Эту ночь мы спали, по выражению Мити, как короли. Впервые блаженное тепло было кругом нас. Пара плиток шоколада пополнила истраченную энергию. Утром мы вернулись к стоянке самолета, к обеспокоенным спутникам.
— По лицам вижу, что нашли! — встретил нас Денисыч обрадованно.
— Нашли, Денисыч, нашли! Не то, что искали, но очень важное — поварню.
— Ну и это ладно, а то душа изболелась смотреть, как вы мерзнете.
— Это им полезно! — вставил Янсон. — Будут уважительнее!
— Товарищ Янсон! Неблагородно бить лежачих! Если хотите знать, я проникся полным уважением к школе, в которую попал, И уроки эти не забуду!
— Ну вот, это уже речь не мальчика, а мужа. Рад за вас!
У него потеплели глаза, и, сказав: «Не сердитесь на меня!», он первым протянул мне руку. Я ощутил ее силу.

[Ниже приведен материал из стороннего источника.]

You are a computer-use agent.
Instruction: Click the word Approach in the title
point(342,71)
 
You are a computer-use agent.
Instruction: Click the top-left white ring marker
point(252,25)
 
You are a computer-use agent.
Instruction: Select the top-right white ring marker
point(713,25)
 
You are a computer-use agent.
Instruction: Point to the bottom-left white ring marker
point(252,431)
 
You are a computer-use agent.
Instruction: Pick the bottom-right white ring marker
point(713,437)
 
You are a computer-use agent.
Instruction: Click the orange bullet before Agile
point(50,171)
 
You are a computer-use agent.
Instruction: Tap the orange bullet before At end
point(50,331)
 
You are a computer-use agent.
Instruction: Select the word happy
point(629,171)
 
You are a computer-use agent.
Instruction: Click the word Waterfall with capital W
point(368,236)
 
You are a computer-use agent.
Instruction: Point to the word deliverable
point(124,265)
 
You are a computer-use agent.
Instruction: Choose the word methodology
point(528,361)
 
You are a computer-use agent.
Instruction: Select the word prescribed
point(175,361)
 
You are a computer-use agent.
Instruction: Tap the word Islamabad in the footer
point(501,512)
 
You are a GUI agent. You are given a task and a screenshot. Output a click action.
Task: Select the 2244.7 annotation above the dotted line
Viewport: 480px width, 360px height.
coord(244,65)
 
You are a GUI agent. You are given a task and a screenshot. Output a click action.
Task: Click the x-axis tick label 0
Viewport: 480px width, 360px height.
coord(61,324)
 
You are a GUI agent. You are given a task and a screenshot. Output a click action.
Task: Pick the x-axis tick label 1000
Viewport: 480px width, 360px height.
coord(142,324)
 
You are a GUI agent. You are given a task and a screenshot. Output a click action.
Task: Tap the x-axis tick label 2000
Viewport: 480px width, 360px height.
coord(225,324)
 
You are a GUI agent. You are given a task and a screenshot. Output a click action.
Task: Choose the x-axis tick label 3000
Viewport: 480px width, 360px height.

В радостном оживлении, наскоро собрав продукты, чехлы, кое–какой инструмент, мы двинулись к поварне. Когда пришли, жестом гостеприимного хозяина Митя распахнул дверь и произнес:
— Ну вот, располагайтесь как дома!
Оставив в избушке спутников, мы с Митей вернулись к самолету, чтобы как–то укрепить его на случай ветра и посмотреть, что еще прихватить с собой.
Когда вернулись, нас встретил сияющий Щетинин:
— Ну, хлопцы, пляшите! Свет не без добрых людей. Нарты приехали.
Оказалось, что каюры–камчадалы из совхоза, напав на наши следы, приехали к поварне. Они привезли с собой хлеб, юколу, мясо. Наши желудки, казалось, присохли к спине от шоколада и сгущенки — калорий вроде бы достаточно, а все время ощущаешь пустоту в животе. Мы увидели целую вязанку дров, дымящийся котелок с оленьим мясом, а возле очага — Янсона и двух мужчин, оживленно беседующих. Нас не надо было уговаривать присоединиться к этой компании. По сравнению с изможденными, грязными, заросшими щетиной лицами моих спутников, каюры казались воплощением силы и здоровья. И действительно, это были мужчины в расцвете сил. Младшему, Иннокентию, около тридцати, а Анисиму за сорок. Эти люди великолепно приспособились к здешней жизни. На них не было ни одной вещи фабричного происхождения. Вся одежда из оленьего меха. Даже пуговицы на брюках и те самодельные, из каких–то костей. Каюры смотрели на нас доброжелательно, наперебой угощали тем, что у них было, и чувствовалось, что это люди открытой, доверчивой души.